_EXERCISE_:
Below are records; output all of them exactly.

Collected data
*** Block opens ***
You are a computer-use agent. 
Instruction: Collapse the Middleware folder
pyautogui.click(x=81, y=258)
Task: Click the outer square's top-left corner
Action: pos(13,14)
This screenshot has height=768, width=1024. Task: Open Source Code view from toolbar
*** Block closes ***
_TASK SOLUTION_:
You are a computer-use agent. 
Instruction: Collapse the Middleware folder
pyautogui.click(x=81, y=258)
Task: Click the outer square's top-left corner
Action: pos(13,14)
This screenshot has height=768, width=1024. Task: Open Source Code view from toolbar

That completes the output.